这里有个注意的地方，每一处tile优化，IREE都提供了规则化善后：

{
  // Apply canonicalization patterns.
  RewritePatternSet threadTilingCanonicalizationPatterns =
      linalg::getLinalgTilingCanonicalizationPatterns(context);
  populateAffineMinSCFCanonicalizationPattern(
      threadTilingCanonicalizationPatterns);
  if (failed(applyPatternsAndFoldGreedily(
          funcOp, std::move(threadTilingCanonicalizationPatterns)))) {
    return signalPassFailure();
  }
}

这段代码值得借鉴。

至此便是完整的tileAndDistribute流程。可以看到整个流程的逻辑其实是比较简单的，但在这里做了极其详细的分析，因为这个pass设计大量的tiling优化，其思想和具体实现是值得参考借鉴的。在前面的博客中已经详细讲过tiling优化，在各种异构架构（GPU/NPU）中，都有多层级缓存架构，tiling大有用武之地。

GPUMultiBufferingPass

在完成分块划分和面向GPU的并行负载分配工作后，IREE针对GPU的流水线特性做GPUMultiBufferingPass。这个pass代码量只有小一百行，但是要想真正弄懂这个pass，需要对GPU的流水线技术有一定了解。本博客只针对GPU软件流水线做简要介绍。在IREE GPUMultiBufferingPass解读博客中有这样一段话：

通过广泛使用软件流水线技术，CUTLASS 可以最大程度地利用 GPU 的计算资源，并提高矩阵乘法的性能。软件流水线阶段包括：

从全局内存加载数据

将数据拷贝至共享内存 / 进行必要的预处理

执行计算

将计算结果写回共享内存或全局内存

在软件流水线结构中，GPU 在使用共享内存的数据执行当前计算的同时，还应从全局内存中读取下一次计算所需数据。因此，从存储层次结构的角度看，在共享内存级别应使用多缓冲模式，保证在上游流水线阶段将数据写入共享内存的同时，下游流水线阶段可以从共享内存中加载数据到寄存器。换言之，循环中的不同迭代使用不同缓冲区，从而消除迭代间的数据依赖。多缓冲模式中应使用的缓冲数量取决于流水线深度（也称流水线阶段数量）。

如下图所示，是GPU软件流水线的示意图：

可以看到，GPU的流水线和CPU多级流水线本质原理一样，但是由于GPU的分支逻辑简单，流水线设计相比CPU已经是大大简化了。

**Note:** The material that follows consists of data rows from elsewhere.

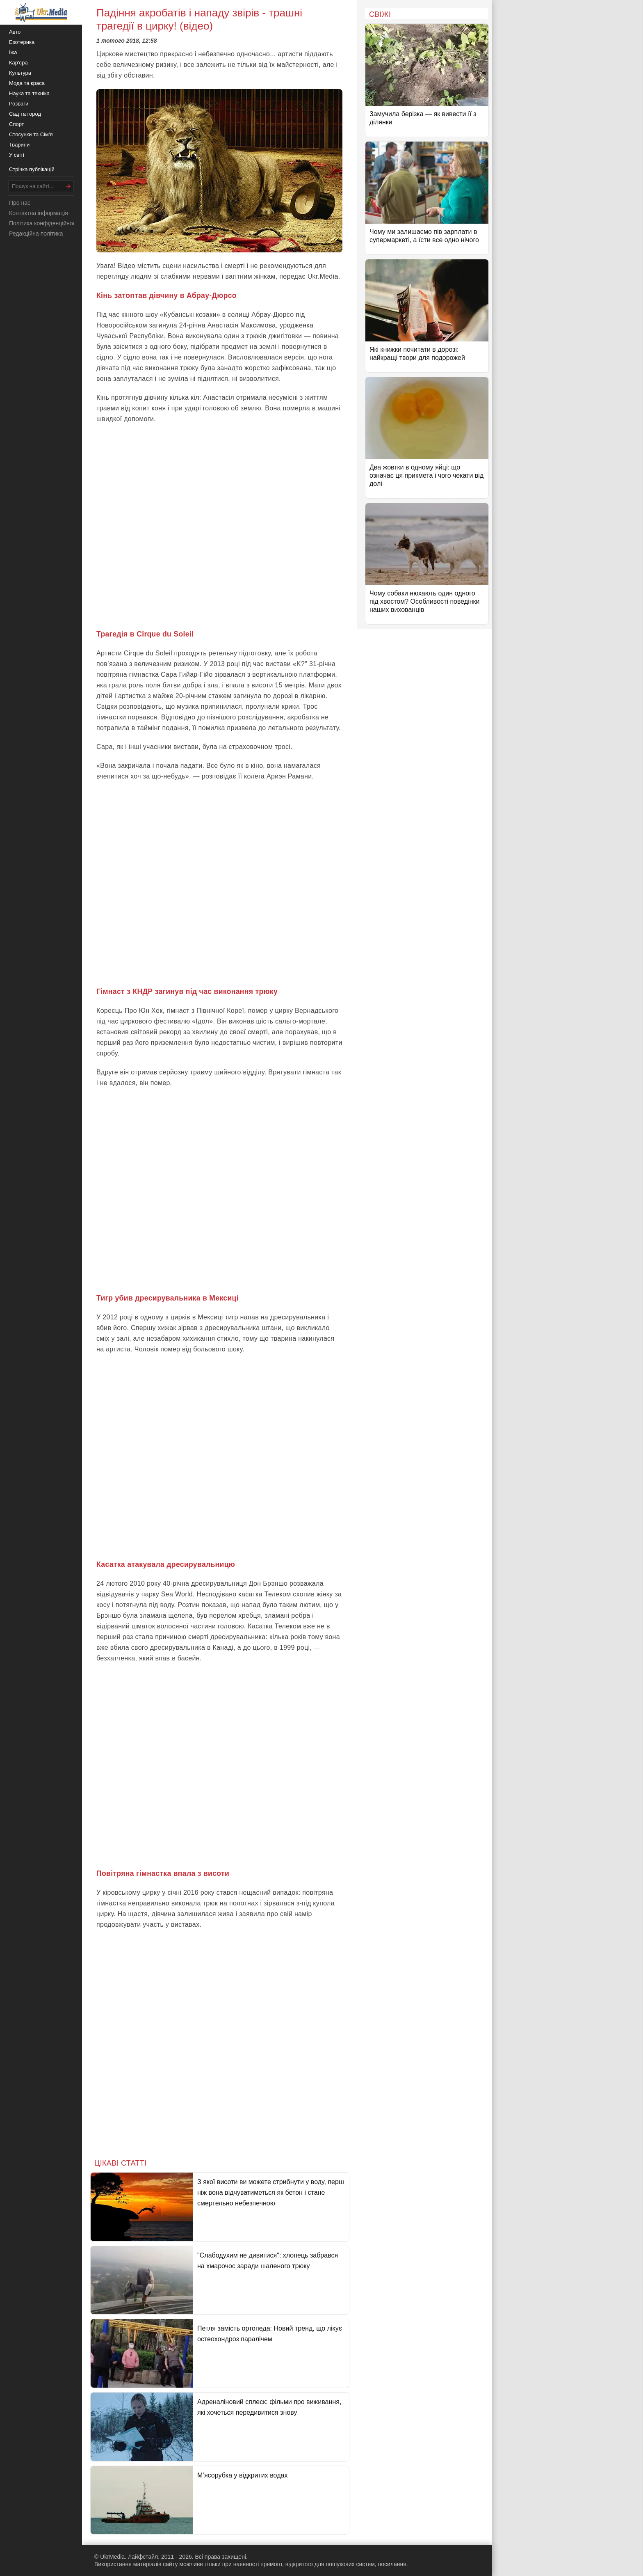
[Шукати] (68, 186)
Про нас (19, 202)
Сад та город (25, 114)
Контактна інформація (38, 213)
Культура (20, 73)
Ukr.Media (323, 276)
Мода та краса (27, 83)
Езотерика (21, 42)
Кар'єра (18, 63)
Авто (15, 32)
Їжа (13, 52)
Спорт (16, 124)
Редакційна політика (36, 233)
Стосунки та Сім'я (31, 134)
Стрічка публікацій (32, 169)
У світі (16, 155)
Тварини (19, 145)
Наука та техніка (29, 93)
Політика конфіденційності (44, 223)
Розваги (18, 104)
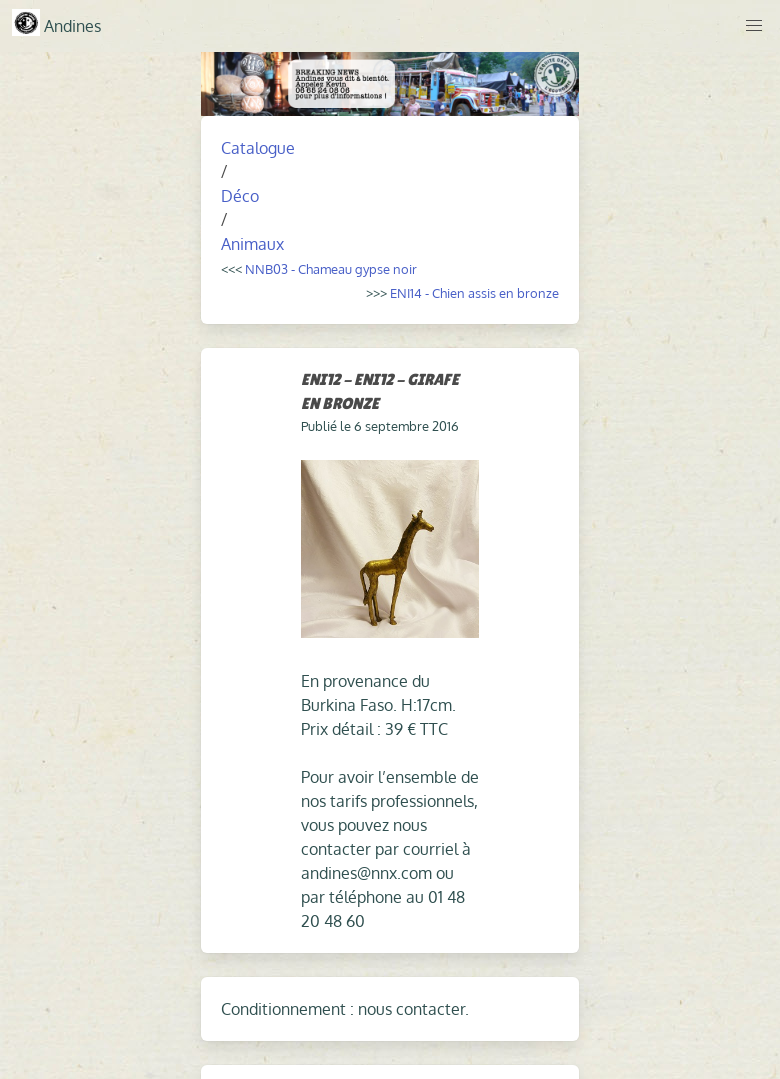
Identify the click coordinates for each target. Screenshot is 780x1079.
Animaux (252, 244)
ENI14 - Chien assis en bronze (474, 292)
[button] (754, 26)
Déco (240, 196)
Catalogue (258, 148)
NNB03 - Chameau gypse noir (331, 268)
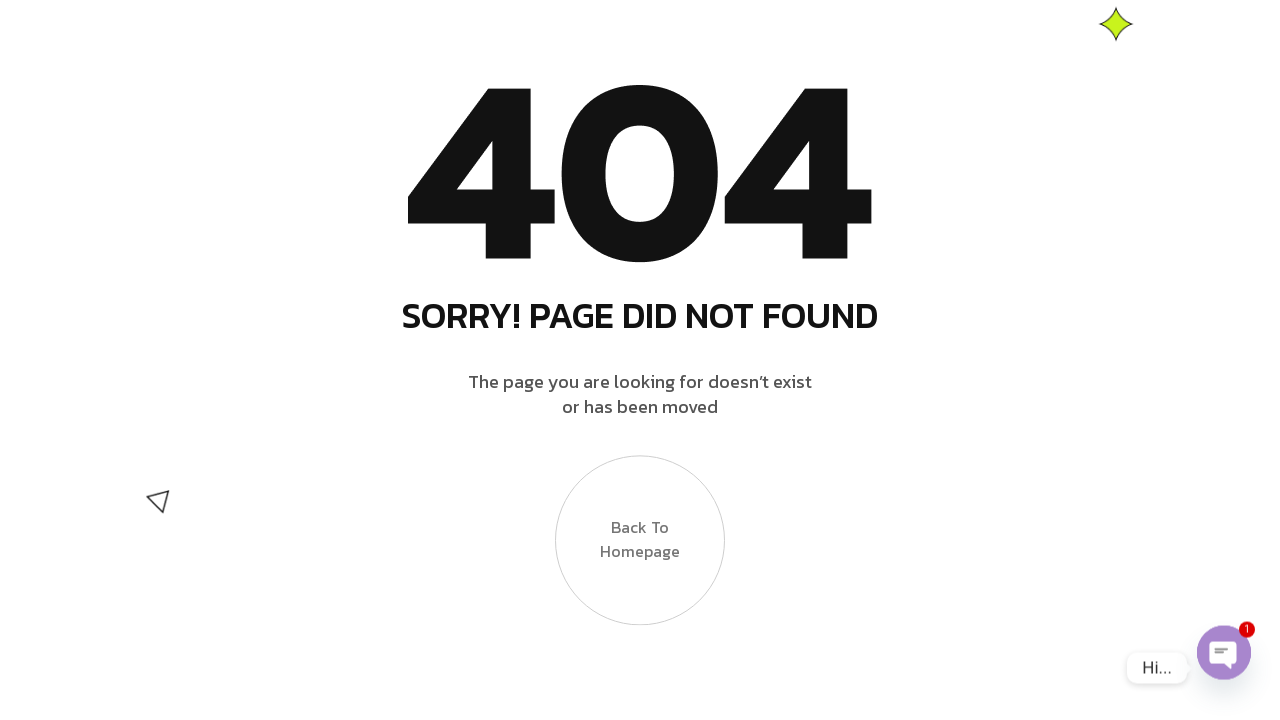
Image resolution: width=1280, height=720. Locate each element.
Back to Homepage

相信到这里，大家对于GPU软件流水的作用有了基础的认知。接下来解读GPUMultiBufferingPass，这个pass的代码比较简洁，这里选择直接贴出源码：

// Copyright 2022 The IREE Authors
//
// Licensed under the Apache License v2.0 with LLVM Exceptions.
// See https://llvm.org/LICENSE.txt for license information.
// SPDX-License-Identifier: Apache-2.0 WITH LLVM-exception

#include "iree/compiler/Codegen/Common/GPU/Passes.h"
#include "iree/compiler/Codegen/Utils/GPUUtils.h"
#include "mlir/Dialect/Affine/IR/AffineOps.h"
#include "mlir/Dialect/MemRef/IR/MemRef.h"
#include "mlir/Dialect/MemRef/Transforms/Transforms.h"
#include "mlir/IR/Dominance.h"
#include "mlir/Interfaces/FunctionInterfaces.h"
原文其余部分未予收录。